Sur la route, où des missiles ont frappé les innocents de Marjayoun, ont peut encore en voir les traces. Mais, ce qui reste, est le souvenir de ce qui s’est arrivé, après la tombée de la nuit du 11 août, dans la foulée de l’attaque aérienne du convoi de 3.000 personnes par les Israéliens :

Une jeune chrétienne de 16 ans hurlant "Je veux mon papa !" alors que le corps mutilé de son père était étendu à quelques mètres d’elle ; Le moukhtar de la ville découvrant sa femme, Colette, décapitée par l’un des missiles israéliens ; Ce volontaire de la Croix-Rouge libanaise qui est allé porter, dans les ténèbres de la guerre du Liban, de l’eau et des sandwiches aux réfugiés et qui a été fauché par un autre missile et, que ses amis n’ont pas pu atteindre pour lui sauver la vie.

Il y a ceux qui fondent en larmes lorsqu’ils racontent le massacre de Joub Jannine - et il y a les Israéliens qui ont donné la permission aux réfugiés de quitter Marjayoun, spécifiant la route qu’ils pouvaient emprunter, et qui les ont ensuite attaqués avec des drones sans pilote tirant des missiles. Hier soir, cinq jours après leur avoir demandé de rendre compte de cette tragédie, ils ne s’étaient toujours pas donnés la peine d’expliquer comment ils ont tué au moins sept réfugiés et blessé 36 autres, juste trois jours avant que le cessez-le-feu onusien n’entre en vigueur.

C’est l’une des histoires indicibles de la guerre israélo-Hezbollah ; il y en a d’autres - infiniment plus sanglante - mais l’ultime tragédie de ces réfugiés majoritairement chrétiens a impliqué un tas d’officiers et de ministres libanais, le Premier ministre du Liban, l’ambassadeur des Etats-Unis et le Ministère de la Défense d’Israël.

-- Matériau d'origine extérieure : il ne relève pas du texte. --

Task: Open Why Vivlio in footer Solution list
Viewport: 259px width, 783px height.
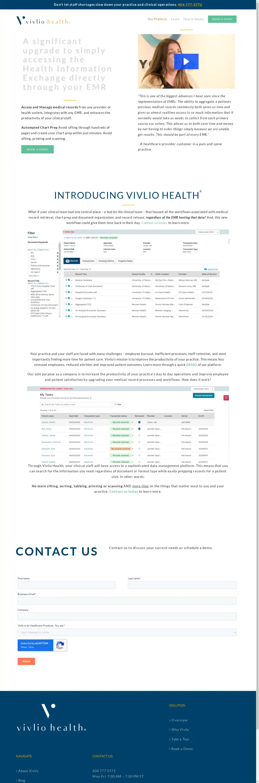Action: coord(180,730)
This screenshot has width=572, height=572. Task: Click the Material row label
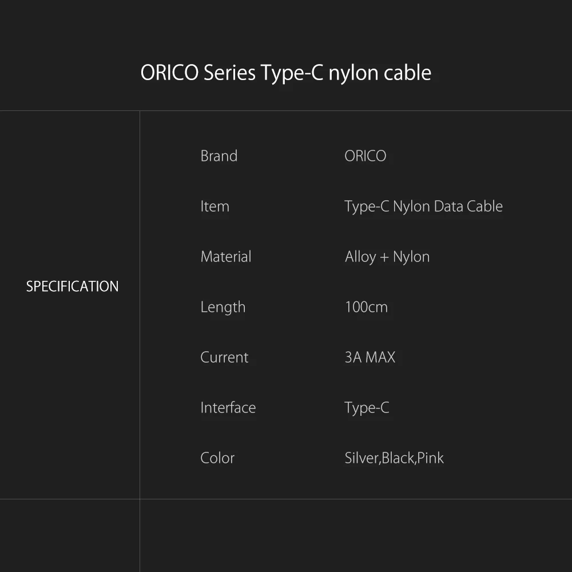[x=225, y=257]
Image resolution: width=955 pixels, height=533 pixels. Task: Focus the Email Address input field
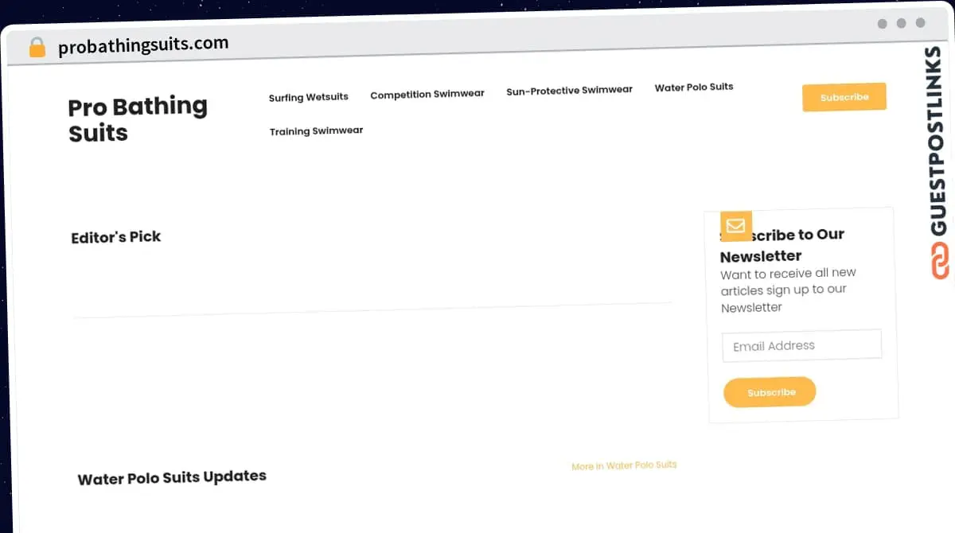point(802,345)
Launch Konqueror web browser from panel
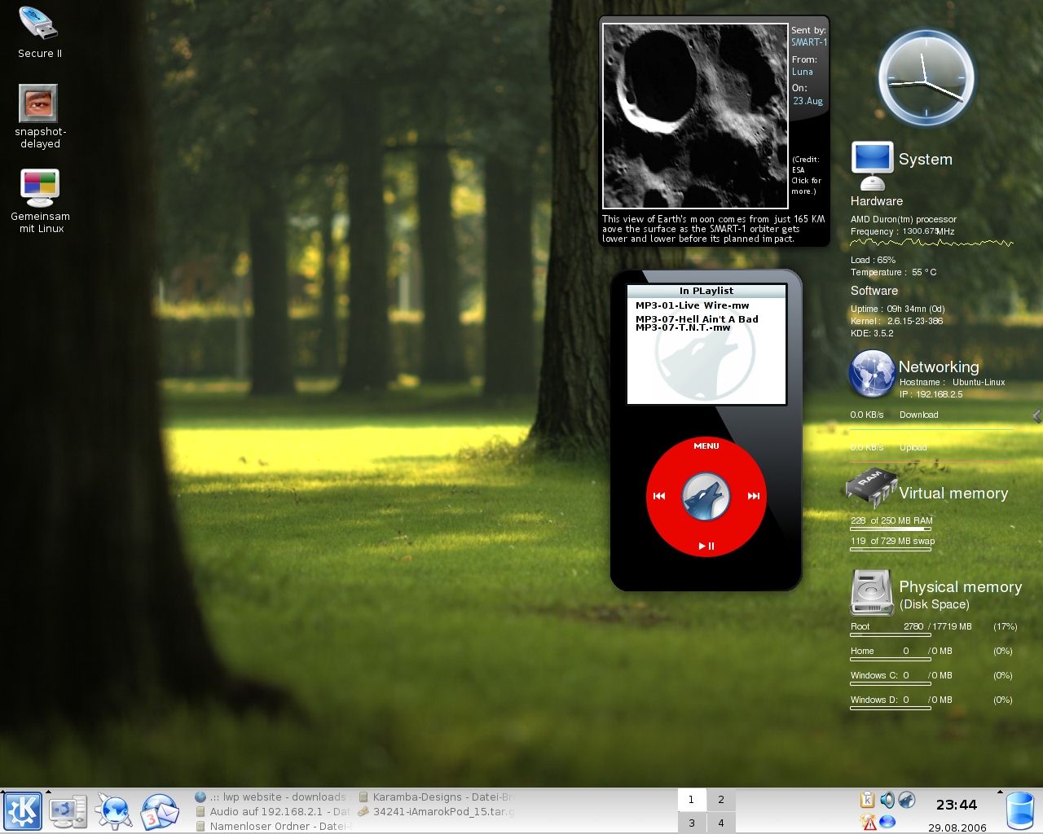This screenshot has height=834, width=1043. tap(113, 811)
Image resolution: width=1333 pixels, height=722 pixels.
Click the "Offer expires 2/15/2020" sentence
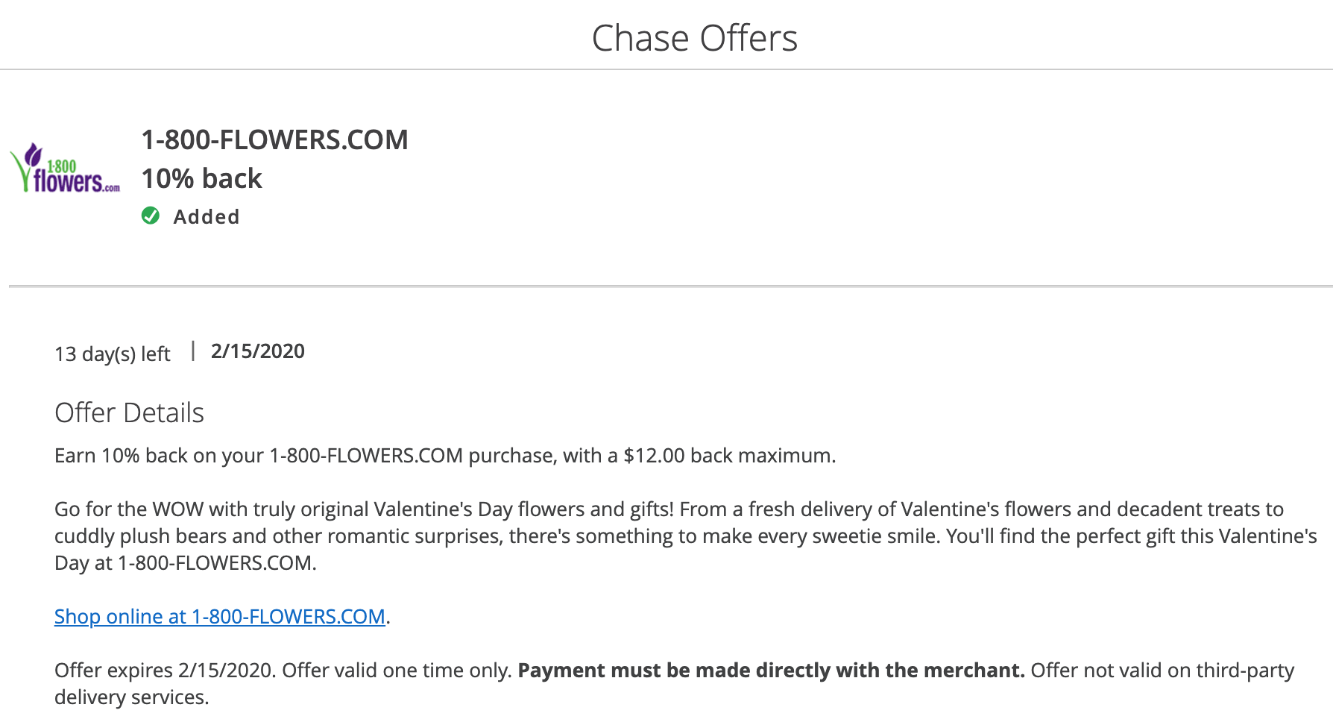point(164,671)
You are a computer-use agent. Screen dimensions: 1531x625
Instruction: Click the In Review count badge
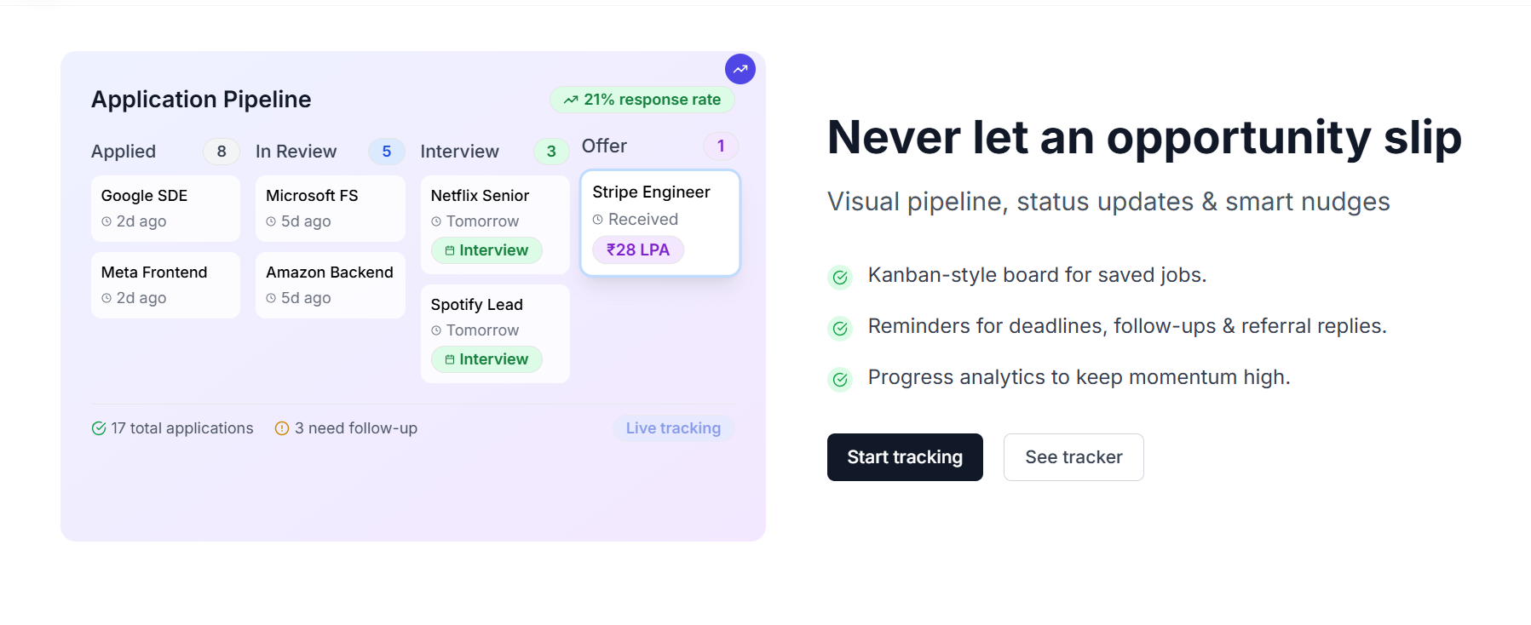pos(386,152)
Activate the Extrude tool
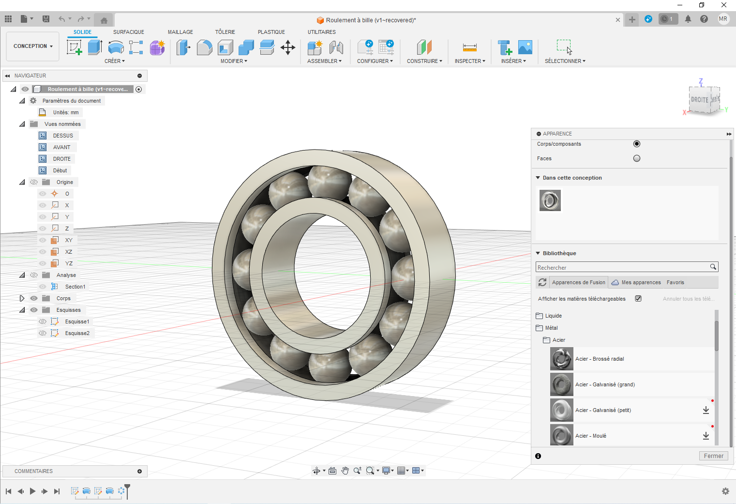The height and width of the screenshot is (504, 736). (x=95, y=47)
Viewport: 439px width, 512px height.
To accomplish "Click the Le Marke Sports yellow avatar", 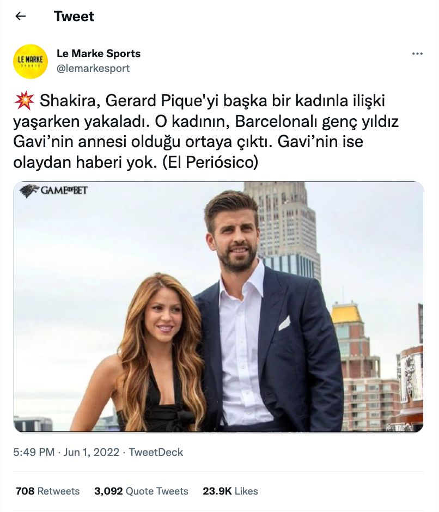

Tout cela a commencé le 10 août, lorsque les Israéliens ont mis en scène une petite offensive terrestre à l’intérieur du Liban, après un mois de bombardements massifs des villages du sud libanais. Le Général Daoud, commandant une force mixte de 350 libanais, police paramilitaire et soldats [de l’armée régulière], dans la caserne de la jolie ville de Marjayoun, a trouvé, à 9 heures du matin, un homme à la porte. C’était un officier israélien, disant s’appeler le Colonel Ashaya. Le Général Daoud, dont les hommes ne combattaient pas les Israéliens, a appelé au téléphone le ministre de l’intérieur libanais, Ahmed Fatfat, qui "a donné son aval" - ce sont les propres mots de Fatfat - à la décision de le laisser entrer [dans la caserne]. "Ashaya" a passé quatre heures à regarder dans tous les coins pour s’assurer qu’il n’y avait pas de membres du Hezbollah. Puis il est parti et Daoud a placé un drapeau blanc sur le poste de garde.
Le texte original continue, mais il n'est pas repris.